Each day of the week, write down five things for which you’re grateful. You can do this daily or once a week.

  • Day 1: I am grateful for…………





  • Day 2: I am grateful for………….(etc.)
  • Day 3: I am grateful for………….(etc.)

If success is as simple as this, why aren’t more people keeping a gratitude list?

Perhaps they think it’s a bit hokey — a project reserved for touchy-feely types. Yes, putting in the effort sounds a bit simplistic. But there’s clear evidence that even the most competitive, hard-driving executives benefit from doing so.

The science of happiness provides ample proof that certain practices and exercises improve one’s well-being and mood. When you feel good, you’re more likely to be enthusiastic, generous and supportive of others.

When gratitude becomes a habit, you no longer require a special event to make you happy.
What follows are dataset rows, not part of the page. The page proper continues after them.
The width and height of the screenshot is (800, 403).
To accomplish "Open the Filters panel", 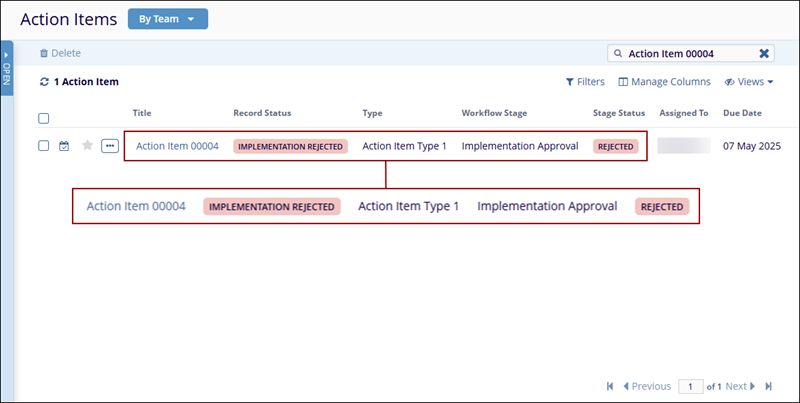I will 585,82.
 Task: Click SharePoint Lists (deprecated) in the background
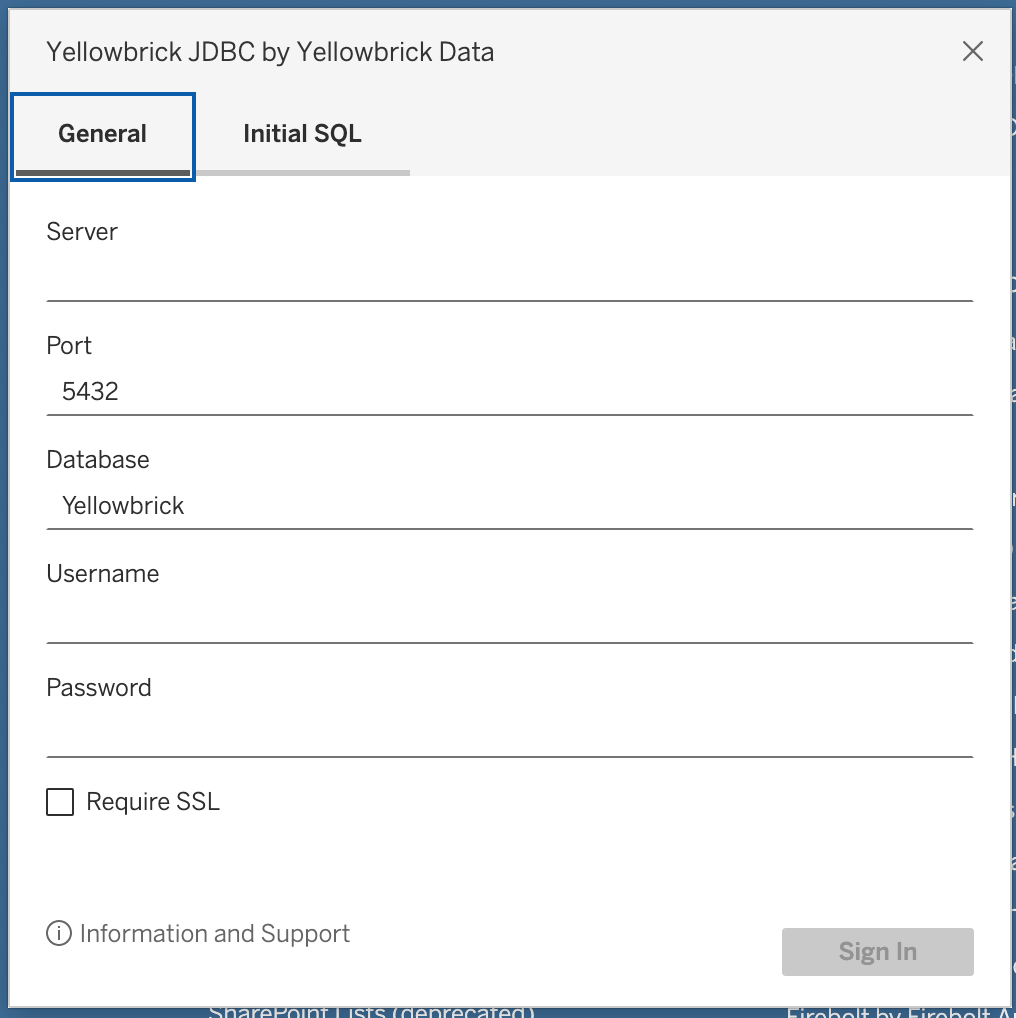pos(370,1011)
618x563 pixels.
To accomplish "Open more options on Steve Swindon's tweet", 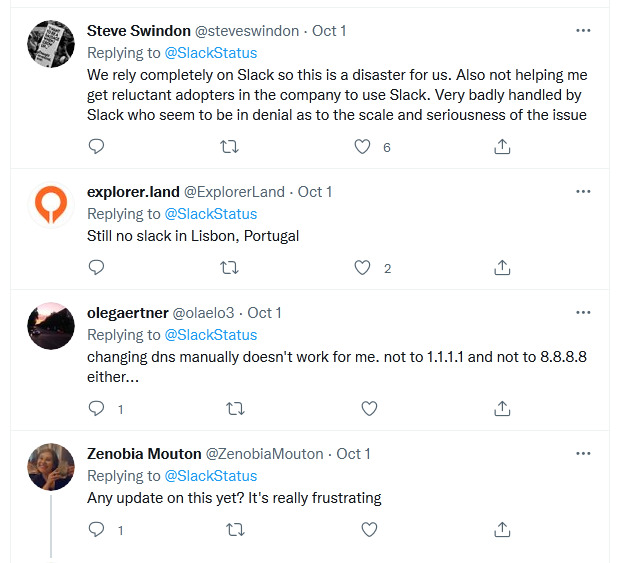I will click(583, 30).
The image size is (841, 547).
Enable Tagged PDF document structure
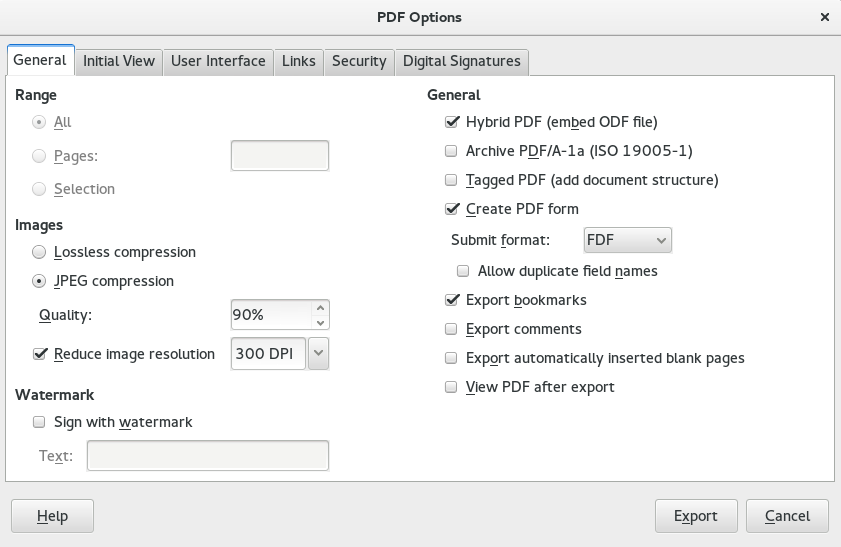pyautogui.click(x=451, y=181)
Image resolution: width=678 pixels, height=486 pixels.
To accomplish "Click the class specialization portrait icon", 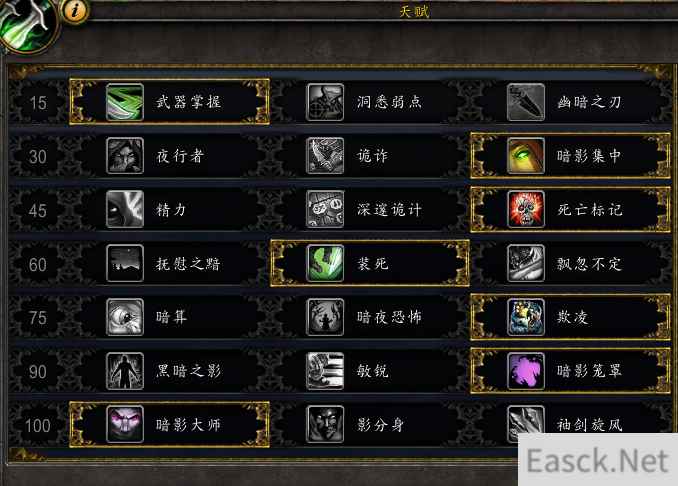I will point(27,25).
You become more aware of the good things that happen every day, and you start to anticipate putting them on your list.

The Case against Positivity

Some executives would assert that expressing positive emotions in the workplace denies the harsh realities of 21st-century business, which is too fast-paced and competitive to dwell on people’s feelings.
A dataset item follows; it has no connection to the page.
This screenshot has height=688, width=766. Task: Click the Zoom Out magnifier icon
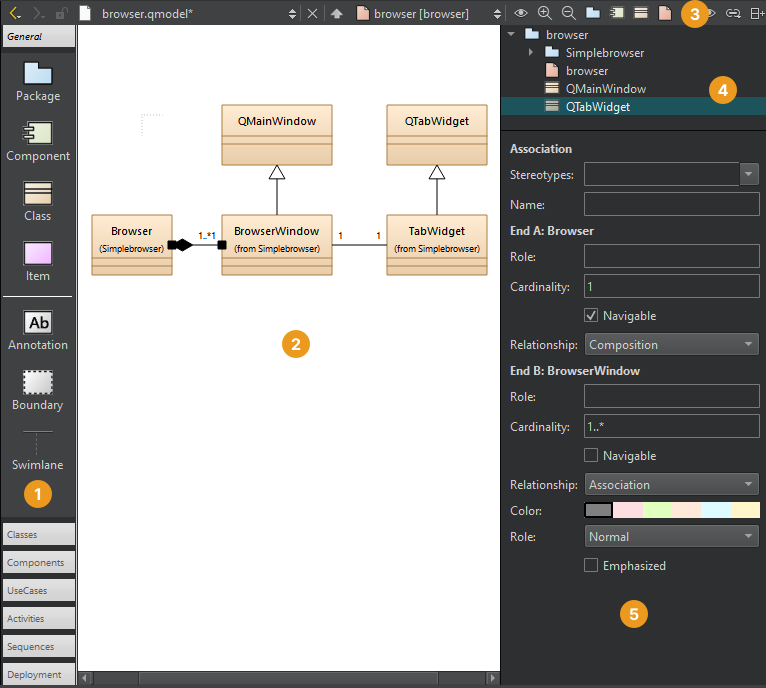click(568, 13)

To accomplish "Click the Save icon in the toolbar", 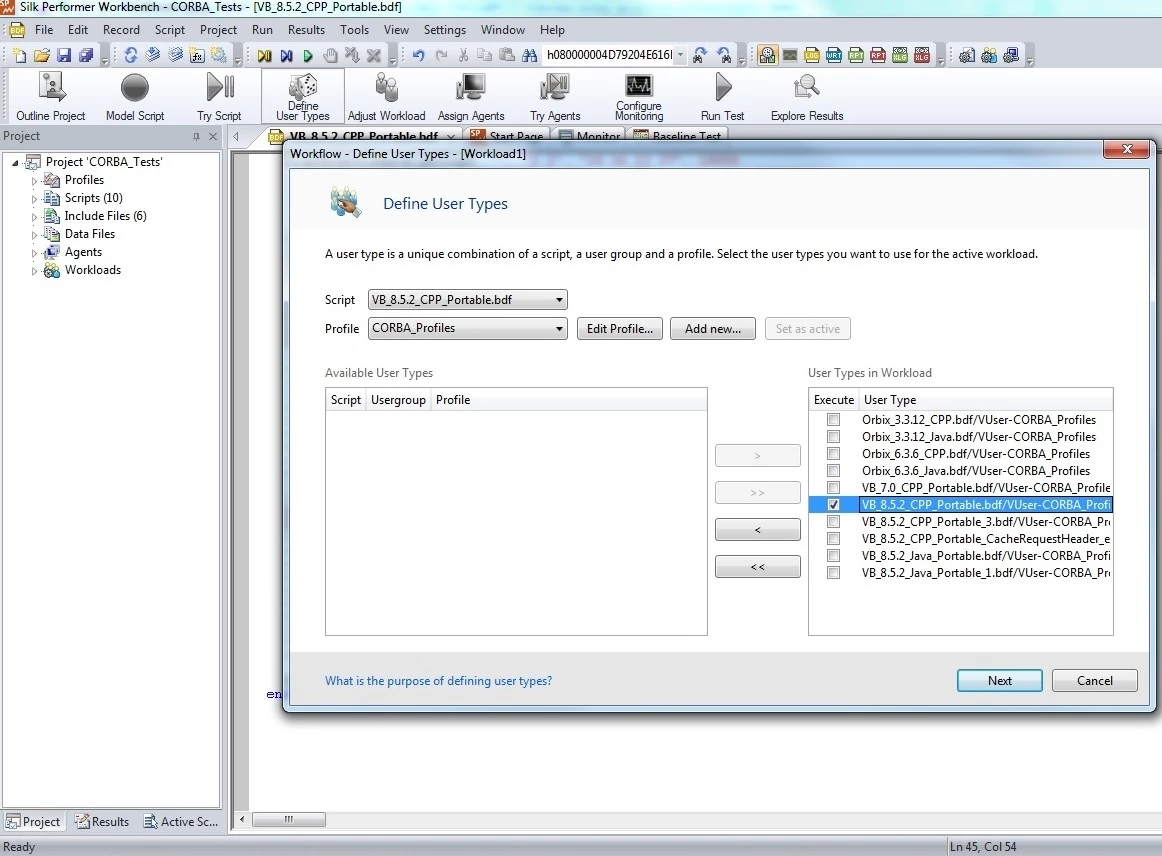I will (x=64, y=55).
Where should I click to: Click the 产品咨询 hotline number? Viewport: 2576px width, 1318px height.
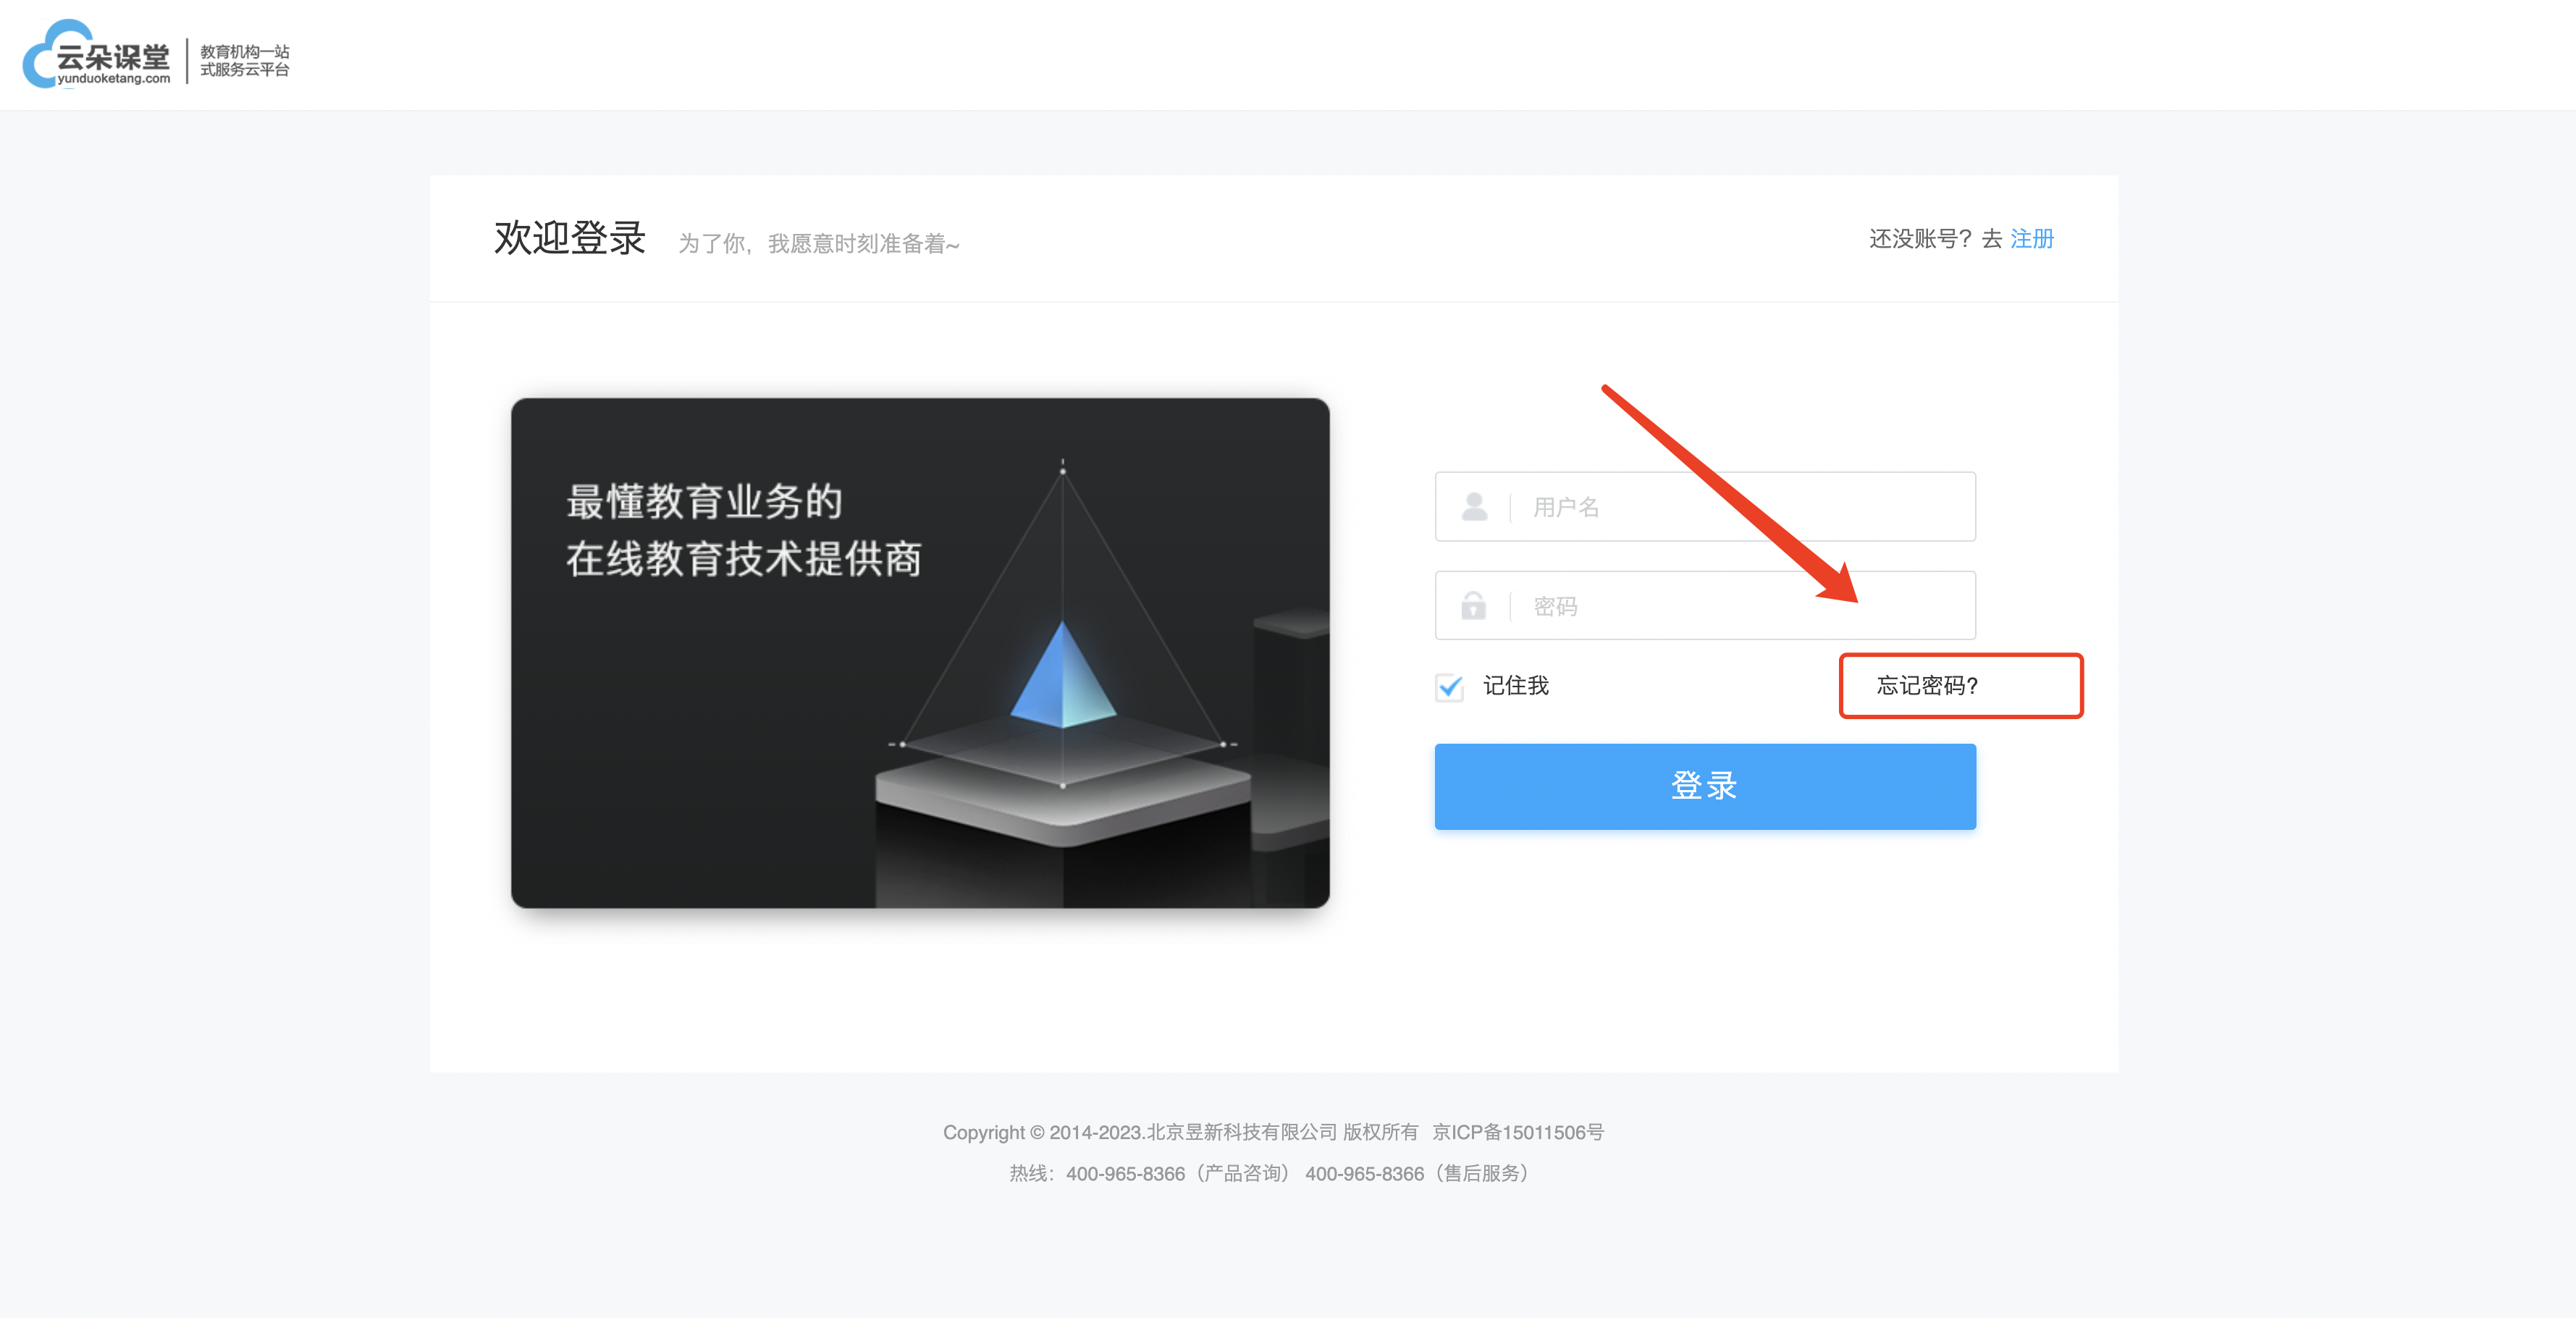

It’s true that dishonest or inauthentic positivity creates even more negativity. We have to be able to deliver bad news in ways that will be received and encourage the desired changes. For example, when you need to give negative feedback, you must speak honestly and respectfully, and still have an impact.

The Case for Positivity

Not surprisingly, we gravitate toward positive energy and away from negativity. Like animals and plants, humans are heliotropic (literal translation: moving toward the sun). When we’re kind to each other and express gratitude, we experience an energy surge that unlocks our inner resources.

We more accurately process positive information. We think about positive statements 20% longer than negative ones. We learn better, remember more and are more resourceful when we experience positive moods.

Several studies confirm that people live longer when they’re more appreciative. Gratitude and positivity stimulate the production of hormones that fight stress and fortify the immune system.

Although positive thinking is attractive to most, we also have a negative bias at play that must be counteracted.

The Case for Negativity

We humans have a strong survival instinct that draws on our ability to spot threats. We react quickly and intensely to warning signs. Negative headlines sell more newspapers, and people gravitate to TV shows that highlight negative behaviors.

We can pay more attention to criticisms than compliments. Negative events have a greater effect on our mood and behaviors. A healthy dose of negativity allows us to spot and avoid problems.

But too much focus on negativity saps our energy and compromises our ability to find necessary solutions.

Managers and leaders must therefore counteract the pull of negativity and the tendency to fixate on bad news. This means that as a leader, team member or friend, we need to seize opportunities to influence outcomes by emphasizing positivity and gratitude.

Ask yourself this important question: How can I help others (and myself) overcome negative events and move forward?

How to Be More Positive (and Successful)

Be willing to invest 5 minutes a day in making a gratitude list. It’s quick, unbelievably easy and provides immediate benefits.

You’ll need to sustain this practice to reap ongoing benefits. Like any habit, keeping a gratitude list takes some discipline at first. An ongoing commitment will allow it to become a natural, established practice in your life.

A word of caution: You may feel gratitude just by thinking about it, but it won’t last. Thinking isn’t doing. Daily or weekly practice — actually writing down five things for which you’re grateful — will deliver lasting results.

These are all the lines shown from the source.